Set out exactly every line of the entries below, starting at the line that holds "is (648, 484)." and stopping after the line that holds "is (1564, 600).".

··· Extracted material

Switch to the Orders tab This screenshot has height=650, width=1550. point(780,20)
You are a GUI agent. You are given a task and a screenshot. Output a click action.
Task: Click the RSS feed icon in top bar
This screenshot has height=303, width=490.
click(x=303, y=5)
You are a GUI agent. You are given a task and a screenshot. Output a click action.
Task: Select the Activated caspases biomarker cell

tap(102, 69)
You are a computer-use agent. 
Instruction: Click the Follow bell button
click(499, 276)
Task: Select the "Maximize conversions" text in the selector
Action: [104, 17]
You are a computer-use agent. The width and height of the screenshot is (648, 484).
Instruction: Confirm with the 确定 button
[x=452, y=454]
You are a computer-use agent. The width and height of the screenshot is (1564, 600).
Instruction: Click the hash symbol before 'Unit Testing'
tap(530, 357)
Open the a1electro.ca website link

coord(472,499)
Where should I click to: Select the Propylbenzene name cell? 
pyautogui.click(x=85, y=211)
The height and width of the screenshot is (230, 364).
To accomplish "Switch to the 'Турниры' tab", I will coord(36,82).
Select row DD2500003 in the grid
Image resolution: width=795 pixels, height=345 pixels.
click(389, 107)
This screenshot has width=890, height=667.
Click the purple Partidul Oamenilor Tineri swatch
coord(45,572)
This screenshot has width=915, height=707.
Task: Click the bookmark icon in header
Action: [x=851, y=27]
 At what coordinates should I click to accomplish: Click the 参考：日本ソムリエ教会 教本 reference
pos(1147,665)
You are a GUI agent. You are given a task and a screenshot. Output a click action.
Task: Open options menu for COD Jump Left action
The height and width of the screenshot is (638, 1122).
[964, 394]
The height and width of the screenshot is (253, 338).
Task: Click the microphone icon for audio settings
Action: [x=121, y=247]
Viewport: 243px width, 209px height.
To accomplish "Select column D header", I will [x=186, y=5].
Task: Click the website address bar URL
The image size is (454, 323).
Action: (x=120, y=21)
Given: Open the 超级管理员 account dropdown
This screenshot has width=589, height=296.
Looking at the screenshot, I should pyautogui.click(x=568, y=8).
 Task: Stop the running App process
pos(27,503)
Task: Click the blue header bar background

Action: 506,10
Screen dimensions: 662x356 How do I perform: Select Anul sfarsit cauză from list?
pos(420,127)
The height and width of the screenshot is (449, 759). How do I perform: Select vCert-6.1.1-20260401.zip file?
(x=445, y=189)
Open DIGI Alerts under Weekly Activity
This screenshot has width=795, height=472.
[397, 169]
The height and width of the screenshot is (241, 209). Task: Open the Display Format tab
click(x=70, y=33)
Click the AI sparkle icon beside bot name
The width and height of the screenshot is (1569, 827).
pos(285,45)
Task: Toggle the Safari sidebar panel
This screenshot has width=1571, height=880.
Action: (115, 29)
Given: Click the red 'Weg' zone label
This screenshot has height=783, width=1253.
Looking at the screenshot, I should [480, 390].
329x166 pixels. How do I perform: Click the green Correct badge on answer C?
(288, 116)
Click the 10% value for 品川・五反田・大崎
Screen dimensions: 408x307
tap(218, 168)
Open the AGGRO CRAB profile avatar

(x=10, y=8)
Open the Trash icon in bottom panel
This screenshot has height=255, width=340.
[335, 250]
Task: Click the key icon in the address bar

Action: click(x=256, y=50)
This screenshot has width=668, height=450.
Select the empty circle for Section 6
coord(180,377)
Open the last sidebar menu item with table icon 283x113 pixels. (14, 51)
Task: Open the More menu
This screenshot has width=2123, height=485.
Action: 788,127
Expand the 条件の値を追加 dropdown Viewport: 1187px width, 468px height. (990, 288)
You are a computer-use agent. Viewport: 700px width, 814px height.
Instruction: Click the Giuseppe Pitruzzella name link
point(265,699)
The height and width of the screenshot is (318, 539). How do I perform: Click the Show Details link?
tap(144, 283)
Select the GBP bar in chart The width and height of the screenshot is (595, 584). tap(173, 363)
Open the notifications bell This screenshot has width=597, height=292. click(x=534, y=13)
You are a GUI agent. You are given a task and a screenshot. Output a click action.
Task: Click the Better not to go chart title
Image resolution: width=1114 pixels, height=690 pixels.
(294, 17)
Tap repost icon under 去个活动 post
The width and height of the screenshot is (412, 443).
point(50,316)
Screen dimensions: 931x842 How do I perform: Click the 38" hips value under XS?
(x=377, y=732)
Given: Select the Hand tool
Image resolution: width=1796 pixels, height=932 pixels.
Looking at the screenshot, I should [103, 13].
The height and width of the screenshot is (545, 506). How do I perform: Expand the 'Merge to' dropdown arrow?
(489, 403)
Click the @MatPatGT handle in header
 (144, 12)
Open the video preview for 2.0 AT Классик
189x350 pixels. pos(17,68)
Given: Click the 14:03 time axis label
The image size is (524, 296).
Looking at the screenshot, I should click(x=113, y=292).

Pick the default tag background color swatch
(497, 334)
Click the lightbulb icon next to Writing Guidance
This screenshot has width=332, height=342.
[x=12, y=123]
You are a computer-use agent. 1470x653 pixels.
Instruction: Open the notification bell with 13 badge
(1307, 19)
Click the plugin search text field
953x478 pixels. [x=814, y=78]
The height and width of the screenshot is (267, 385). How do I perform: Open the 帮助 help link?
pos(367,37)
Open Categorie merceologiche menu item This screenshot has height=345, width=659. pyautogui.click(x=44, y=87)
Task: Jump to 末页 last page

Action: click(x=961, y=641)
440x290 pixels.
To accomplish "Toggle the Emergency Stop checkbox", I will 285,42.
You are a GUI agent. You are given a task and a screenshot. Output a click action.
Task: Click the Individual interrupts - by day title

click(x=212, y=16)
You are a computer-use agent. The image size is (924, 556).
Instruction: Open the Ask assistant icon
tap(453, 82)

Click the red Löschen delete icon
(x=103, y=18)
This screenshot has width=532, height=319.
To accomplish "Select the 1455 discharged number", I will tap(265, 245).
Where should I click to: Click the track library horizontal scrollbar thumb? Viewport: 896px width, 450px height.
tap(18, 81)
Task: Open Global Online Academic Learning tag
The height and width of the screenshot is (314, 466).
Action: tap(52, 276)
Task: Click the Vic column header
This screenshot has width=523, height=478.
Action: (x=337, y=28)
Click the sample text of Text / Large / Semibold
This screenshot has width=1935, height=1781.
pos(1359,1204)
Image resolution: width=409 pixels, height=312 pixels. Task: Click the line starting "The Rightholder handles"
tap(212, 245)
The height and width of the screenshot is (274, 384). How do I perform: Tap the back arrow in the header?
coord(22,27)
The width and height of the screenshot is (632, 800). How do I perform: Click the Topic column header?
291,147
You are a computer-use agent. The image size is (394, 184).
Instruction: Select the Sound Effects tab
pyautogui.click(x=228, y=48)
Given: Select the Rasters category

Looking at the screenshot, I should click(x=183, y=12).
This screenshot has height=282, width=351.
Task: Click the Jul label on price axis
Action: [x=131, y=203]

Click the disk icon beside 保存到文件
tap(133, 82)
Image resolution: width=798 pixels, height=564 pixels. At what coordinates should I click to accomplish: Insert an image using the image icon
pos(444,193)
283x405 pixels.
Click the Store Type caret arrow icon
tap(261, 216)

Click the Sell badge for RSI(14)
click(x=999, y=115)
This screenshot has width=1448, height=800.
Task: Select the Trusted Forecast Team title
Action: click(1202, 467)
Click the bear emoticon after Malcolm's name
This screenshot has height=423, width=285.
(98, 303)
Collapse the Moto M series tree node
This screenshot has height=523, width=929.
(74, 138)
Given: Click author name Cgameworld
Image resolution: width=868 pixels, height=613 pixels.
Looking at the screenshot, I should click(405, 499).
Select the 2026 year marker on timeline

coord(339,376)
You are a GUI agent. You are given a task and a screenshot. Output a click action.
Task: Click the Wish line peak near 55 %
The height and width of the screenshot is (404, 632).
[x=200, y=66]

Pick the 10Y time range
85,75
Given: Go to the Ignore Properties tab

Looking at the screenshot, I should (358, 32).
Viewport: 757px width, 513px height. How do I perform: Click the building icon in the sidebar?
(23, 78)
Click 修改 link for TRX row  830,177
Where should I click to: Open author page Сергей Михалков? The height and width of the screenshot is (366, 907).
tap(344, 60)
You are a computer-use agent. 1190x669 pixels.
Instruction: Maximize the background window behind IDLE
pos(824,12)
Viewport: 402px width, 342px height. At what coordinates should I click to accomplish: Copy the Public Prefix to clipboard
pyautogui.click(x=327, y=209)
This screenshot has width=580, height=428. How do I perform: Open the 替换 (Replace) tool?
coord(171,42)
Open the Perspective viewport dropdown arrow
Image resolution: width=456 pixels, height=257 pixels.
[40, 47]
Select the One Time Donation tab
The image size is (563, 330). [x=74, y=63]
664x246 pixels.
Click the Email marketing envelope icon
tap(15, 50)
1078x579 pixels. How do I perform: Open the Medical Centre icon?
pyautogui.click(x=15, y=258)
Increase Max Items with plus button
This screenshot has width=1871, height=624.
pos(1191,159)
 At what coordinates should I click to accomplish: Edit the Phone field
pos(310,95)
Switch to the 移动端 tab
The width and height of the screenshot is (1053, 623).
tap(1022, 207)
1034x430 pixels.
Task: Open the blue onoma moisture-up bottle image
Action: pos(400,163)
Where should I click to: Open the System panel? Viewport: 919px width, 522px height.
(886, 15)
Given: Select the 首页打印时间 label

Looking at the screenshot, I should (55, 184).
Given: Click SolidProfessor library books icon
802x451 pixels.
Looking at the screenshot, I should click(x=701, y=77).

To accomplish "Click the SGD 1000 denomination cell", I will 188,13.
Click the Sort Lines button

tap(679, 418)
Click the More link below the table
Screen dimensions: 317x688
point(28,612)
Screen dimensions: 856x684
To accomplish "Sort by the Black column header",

······

### Response for this exercise:
You are a computer-use agent. The width and height of the screenshot is (648, 484).
Instruction: Confirm with the 确定 button
[x=452, y=454]
You are a computer-use agent. The width and height of the screenshot is (1564, 600).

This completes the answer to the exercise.